Sebilah jejak pikiran dalam tradisi filsafat Barat yang mewartakan “kematian” Tuhan. Sejak itu—yang diandaikan sebagai akar muasal segenap bangunan “modernitas”—tradisi filsafat Barat telah memenggal leher keruhaniannya sendiri.
Modernitas, sebab itu, mengandaikan kehidupan spasio-temporal yang anti-misteri, anti-ontologis, nir-transenden, dan anti-magis lalu mengibarkan logiko-positivistik yang “sekularistis” dalam merespons setiap detak napas kehidupan. Ukuran kebenaran ‘autentik’ dalam pendakuan filsafat Barat, sejauh dapat diverifikasi secara empirik-rasional-faktual—selebihnya: nonsense.
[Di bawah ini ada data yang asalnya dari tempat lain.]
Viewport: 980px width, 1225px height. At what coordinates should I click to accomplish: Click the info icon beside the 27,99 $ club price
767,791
Sejak itu, diskursus realitas metafisika-transendental sebagai jejak “langit” dan juga tentang Tuhan, tertolak dalam altar pemikiran modernitas.
Sementara agama, yang ikhwalnya diyakini bermula dari yang numinous, Yang Maha Senyap dan Yang Tak Tercakapkan, mengandaikan Tuhan sebagai The Origin, Yang Asali dan Alpha-Omega atau Awal-Akhir seluruh realitas. Dia adalah Yang Maha Unik, mysterium tremendum fascinosum: yang menghadirkan rasa gigil-getir-takut (horor) dan sengatan-rindu-biru (amor) yang bertaut. Tuhan meletakkannya kemudian di dalam ruas batin terdalam setiap ego, “sesuatu” yang—dalam pendakuan genius terbesar Philosophia Perennis, Frithjof Schuon dalam karya monumentalnya, The Transcendent Unity of Religions (1976)—“identik dengan kenyataan Ilahi”.
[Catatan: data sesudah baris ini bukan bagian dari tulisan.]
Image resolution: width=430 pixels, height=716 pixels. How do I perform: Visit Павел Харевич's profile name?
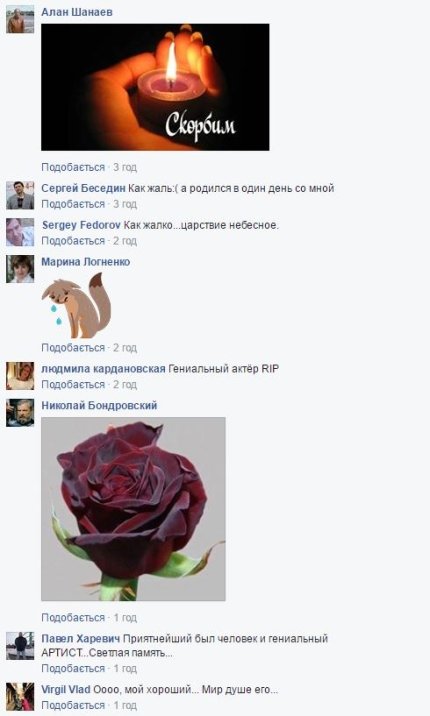pyautogui.click(x=81, y=638)
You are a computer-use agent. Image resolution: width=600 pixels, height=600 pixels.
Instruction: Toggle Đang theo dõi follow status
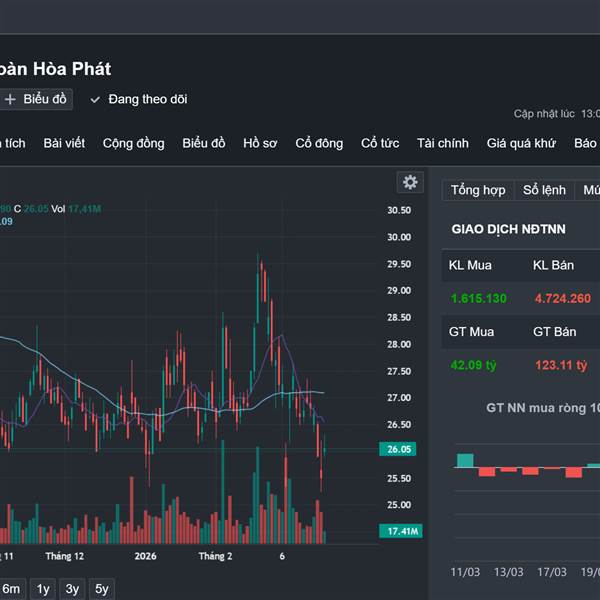[x=146, y=99]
Dari titik-terdalam kesadaran itu pula—pada sunyata yang mekar—kita bisa menangkap pesan agung dua peristiwa kudus: “Kenaikan Yesus Kristus” dan “Mikraj Nabi Muhammad s.a.w” yang masing-masing diperingati secara hidmat dalam sebuah napas-batin terdalam oleh Umat Kristiani dan Umat Islam sebagai peristiwa “Langit”: Sebilah perjalanan kudus, yang dalam tradisi Alquran dilukiskan melalui “tangga-tangga transendensi milik Allah” (Qs. 70:3). Pada “tangga-tangga transendensi” ini pula malaikat dan Jibril menghadap Tuhannya (Qs.70:4).
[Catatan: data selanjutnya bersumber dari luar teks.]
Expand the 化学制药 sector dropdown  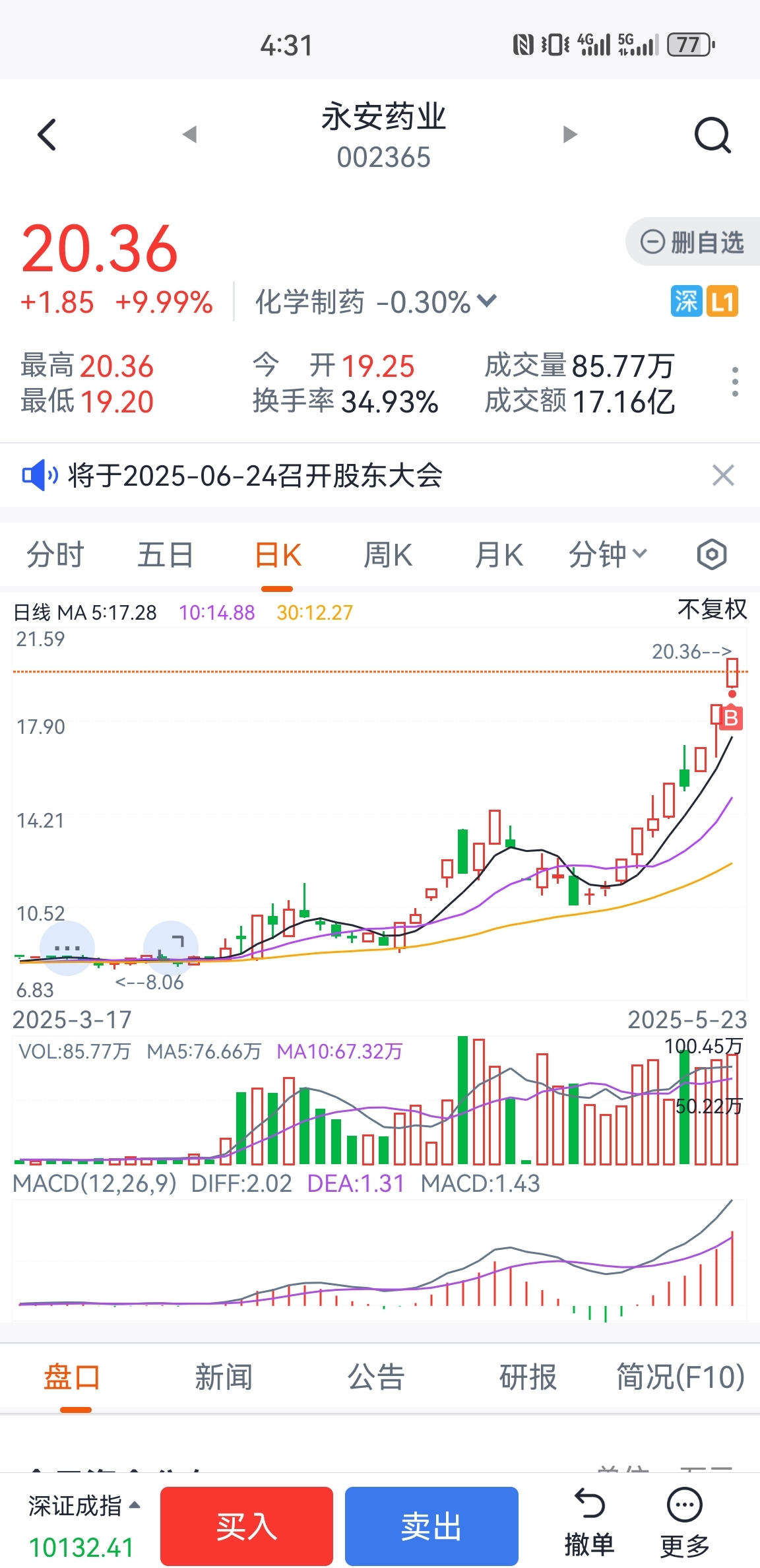point(375,302)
Dalam samudera kearifan spiritualisme Islam, Yesus Kristus dan Muhammad s.a.w. adalah sosok pilihan Tuhan: yang pertama adalah Logos Ilahi (“Kalam Allah) sementara yang terakhir adalah Tajallî al-Ilâhi al-kâmilah (“Manifestasi ontologis Allah yang paling Agung”). Mikraj dan Kenaikan, dalam ungkapan seorang penyair, “bukan semata perjalanan naik ke langit, tapi juga peristiwa kembali ke bumi.” Seorang sufi dari Ganggoh pernah bertutur, dalam getar suara diimpit kerinduan akut: “Muhammad telah naik ke langit tertinggi, lalu kembali lagi. Demi Allah, aku bersumpah, bahwa seandainya aku yang mencapai tempat itu, aku tak akan kembali lagi.”
Di sini akar perbedaan Nabi dan mistikus tampak benderang. Dalam pendakuan Mohammad Iqbal yang indah: “Nabi kembali ke bumi untuk menyisipkan dirinya ke kancah zaman, dan bukannya pertopang pada ketentraman langit!”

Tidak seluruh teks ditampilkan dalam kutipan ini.